→ **PROBLEM**
With the material below, print exactly the lines between the line holding "Terms of Service (348, 1777)" and the line holding "[Tweet on Twitter] (509, 843)", inclusive. Add nothing else.
Content starts
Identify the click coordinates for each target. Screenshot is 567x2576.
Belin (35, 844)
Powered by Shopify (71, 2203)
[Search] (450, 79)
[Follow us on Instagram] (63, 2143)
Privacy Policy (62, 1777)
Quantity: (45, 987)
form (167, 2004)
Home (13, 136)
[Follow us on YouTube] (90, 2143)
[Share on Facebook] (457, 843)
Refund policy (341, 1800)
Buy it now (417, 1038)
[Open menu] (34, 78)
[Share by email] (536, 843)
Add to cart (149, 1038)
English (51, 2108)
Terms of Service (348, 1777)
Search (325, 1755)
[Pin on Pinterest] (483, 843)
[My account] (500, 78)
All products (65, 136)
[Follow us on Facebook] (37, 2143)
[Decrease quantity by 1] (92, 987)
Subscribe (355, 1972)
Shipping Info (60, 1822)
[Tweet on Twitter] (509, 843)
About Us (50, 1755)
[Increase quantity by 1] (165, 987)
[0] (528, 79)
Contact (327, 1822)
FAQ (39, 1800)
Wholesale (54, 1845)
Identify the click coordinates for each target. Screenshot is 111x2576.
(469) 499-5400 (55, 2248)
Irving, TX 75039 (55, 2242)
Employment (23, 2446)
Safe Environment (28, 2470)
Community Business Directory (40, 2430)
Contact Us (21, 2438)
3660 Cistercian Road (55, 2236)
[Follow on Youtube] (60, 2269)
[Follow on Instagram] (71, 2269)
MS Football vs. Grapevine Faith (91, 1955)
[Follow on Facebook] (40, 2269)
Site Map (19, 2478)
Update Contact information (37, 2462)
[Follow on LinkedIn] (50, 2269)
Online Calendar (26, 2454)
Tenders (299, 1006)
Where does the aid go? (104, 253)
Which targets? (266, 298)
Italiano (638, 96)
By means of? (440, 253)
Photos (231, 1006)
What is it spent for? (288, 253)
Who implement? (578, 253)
Content ends
→ **OUTPUT**
Terms of Service (348, 1777)
Search (325, 1755)
[Pin on Pinterest] (483, 843)
[My account] (500, 78)
All products (65, 136)
[Follow us on Facebook] (37, 2143)
[Decrease quantity by 1] (92, 987)
Subscribe (355, 1972)
Shipping Info (60, 1822)
[Tweet on Twitter] (509, 843)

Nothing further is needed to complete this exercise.